:: Supplied entries ::
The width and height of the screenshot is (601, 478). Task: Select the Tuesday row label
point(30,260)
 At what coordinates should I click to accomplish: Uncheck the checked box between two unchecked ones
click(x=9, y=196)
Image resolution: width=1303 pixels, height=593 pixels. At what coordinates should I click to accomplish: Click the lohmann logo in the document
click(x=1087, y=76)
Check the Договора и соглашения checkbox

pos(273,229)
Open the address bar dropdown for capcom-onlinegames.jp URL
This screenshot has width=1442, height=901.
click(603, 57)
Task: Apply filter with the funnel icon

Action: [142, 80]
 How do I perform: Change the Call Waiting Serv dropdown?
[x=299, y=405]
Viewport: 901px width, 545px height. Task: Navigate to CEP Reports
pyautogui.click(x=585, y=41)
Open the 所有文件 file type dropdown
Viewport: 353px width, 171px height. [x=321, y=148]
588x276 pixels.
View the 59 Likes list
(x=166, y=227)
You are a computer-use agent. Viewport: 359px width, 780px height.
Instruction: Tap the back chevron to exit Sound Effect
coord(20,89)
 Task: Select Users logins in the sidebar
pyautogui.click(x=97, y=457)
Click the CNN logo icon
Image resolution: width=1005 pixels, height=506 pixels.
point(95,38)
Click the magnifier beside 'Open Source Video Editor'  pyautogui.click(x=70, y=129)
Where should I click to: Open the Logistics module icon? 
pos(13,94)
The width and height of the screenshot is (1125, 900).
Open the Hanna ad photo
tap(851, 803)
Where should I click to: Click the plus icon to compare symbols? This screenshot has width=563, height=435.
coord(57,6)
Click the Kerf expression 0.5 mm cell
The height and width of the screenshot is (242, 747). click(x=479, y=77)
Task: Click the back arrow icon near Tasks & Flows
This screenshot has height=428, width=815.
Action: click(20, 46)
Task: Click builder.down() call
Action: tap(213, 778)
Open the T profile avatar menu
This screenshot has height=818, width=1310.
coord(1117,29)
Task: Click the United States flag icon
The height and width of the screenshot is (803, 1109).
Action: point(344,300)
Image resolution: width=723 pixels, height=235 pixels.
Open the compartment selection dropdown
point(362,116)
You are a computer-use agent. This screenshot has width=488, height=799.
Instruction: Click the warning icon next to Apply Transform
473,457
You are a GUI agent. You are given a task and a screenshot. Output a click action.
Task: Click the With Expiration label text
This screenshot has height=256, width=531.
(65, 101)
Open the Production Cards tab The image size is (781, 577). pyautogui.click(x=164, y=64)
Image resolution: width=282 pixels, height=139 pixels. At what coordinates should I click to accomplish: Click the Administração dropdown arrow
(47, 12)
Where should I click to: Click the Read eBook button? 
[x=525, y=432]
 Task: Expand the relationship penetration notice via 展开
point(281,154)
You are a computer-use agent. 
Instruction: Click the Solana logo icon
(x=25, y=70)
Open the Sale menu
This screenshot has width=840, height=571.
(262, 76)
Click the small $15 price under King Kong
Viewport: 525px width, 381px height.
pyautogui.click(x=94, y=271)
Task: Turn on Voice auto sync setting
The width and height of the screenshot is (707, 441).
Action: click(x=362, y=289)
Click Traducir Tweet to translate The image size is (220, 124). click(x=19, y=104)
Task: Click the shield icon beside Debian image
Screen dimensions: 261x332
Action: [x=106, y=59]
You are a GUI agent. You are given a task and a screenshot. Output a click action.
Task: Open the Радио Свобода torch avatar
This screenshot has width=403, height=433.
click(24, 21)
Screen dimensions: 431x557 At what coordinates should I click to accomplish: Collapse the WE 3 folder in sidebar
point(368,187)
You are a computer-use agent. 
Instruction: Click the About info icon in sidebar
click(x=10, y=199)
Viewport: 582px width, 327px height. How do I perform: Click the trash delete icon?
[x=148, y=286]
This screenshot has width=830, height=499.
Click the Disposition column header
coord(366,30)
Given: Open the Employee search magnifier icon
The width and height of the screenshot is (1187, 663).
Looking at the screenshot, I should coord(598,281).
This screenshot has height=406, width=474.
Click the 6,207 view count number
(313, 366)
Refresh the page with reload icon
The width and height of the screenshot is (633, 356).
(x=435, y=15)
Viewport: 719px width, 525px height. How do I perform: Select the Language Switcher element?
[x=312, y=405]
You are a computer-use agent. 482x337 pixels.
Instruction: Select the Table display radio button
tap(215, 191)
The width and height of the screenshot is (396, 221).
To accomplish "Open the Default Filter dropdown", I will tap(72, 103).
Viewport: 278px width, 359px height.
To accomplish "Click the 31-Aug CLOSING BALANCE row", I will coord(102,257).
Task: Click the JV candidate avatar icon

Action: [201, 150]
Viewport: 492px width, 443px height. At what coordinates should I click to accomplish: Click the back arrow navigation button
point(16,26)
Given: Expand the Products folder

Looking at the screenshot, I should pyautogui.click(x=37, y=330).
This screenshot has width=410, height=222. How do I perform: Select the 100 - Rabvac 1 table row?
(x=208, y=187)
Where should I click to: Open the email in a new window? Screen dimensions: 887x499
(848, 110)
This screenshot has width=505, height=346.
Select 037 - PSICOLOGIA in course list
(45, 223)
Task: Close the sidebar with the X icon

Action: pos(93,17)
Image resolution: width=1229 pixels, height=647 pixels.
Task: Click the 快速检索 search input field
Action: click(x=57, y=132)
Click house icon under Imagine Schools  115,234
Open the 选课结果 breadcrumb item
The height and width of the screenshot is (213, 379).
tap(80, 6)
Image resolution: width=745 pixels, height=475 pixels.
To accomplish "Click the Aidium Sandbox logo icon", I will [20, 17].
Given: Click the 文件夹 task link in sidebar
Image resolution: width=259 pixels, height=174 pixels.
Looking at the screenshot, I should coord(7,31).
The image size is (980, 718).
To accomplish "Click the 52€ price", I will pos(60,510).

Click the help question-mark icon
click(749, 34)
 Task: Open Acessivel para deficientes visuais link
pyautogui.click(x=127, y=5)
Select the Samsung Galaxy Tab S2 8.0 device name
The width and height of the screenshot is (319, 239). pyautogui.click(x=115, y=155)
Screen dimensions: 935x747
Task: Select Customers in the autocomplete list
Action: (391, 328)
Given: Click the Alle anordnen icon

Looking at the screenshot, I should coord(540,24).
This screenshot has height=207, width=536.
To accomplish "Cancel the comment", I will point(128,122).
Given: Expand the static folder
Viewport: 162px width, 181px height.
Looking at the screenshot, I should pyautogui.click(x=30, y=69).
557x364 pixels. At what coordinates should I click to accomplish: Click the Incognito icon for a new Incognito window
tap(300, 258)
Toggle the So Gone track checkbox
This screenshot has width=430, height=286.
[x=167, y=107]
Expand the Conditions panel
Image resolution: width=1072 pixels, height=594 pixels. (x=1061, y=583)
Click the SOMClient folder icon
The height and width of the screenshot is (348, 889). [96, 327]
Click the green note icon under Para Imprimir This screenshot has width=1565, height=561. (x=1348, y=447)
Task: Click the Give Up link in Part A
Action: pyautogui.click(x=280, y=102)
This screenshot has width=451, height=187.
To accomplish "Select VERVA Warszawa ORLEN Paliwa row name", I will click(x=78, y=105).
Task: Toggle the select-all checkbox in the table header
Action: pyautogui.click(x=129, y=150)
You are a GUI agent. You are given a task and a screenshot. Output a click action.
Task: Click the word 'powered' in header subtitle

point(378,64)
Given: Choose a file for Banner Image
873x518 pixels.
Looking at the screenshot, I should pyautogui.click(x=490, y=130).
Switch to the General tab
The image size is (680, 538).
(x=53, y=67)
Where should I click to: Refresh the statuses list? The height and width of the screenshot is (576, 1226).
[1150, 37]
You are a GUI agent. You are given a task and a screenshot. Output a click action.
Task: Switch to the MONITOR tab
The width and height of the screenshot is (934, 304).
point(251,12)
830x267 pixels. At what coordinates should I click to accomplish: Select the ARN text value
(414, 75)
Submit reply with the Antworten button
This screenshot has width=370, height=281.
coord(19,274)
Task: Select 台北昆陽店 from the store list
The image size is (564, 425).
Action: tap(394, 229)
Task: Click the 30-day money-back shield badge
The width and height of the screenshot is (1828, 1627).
:::
Task objective – Reproduce verbatim the stretch of lines beginning with the one containing "Switch to the General tab" and ending at the close of the entries above.

Answer section –
Switch to the General tab
The image size is (680, 538).
(x=53, y=67)
Where should I click to: Refresh the statuses list? The height and width of the screenshot is (576, 1226).
[1150, 37]
You are a GUI agent. You are given a task and a screenshot. Output a click action.
Task: Switch to the MONITOR tab
The width and height of the screenshot is (934, 304).
point(251,12)
830x267 pixels. At what coordinates should I click to accomplish: Select the ARN text value
(414, 75)
Submit reply with the Antworten button
This screenshot has width=370, height=281.
coord(19,274)
Task: Select 台北昆陽店 from the store list
The image size is (564, 425).
Action: tap(394, 229)
Task: Click the 30-day money-back shield badge
The width and height of the screenshot is (1828, 1627).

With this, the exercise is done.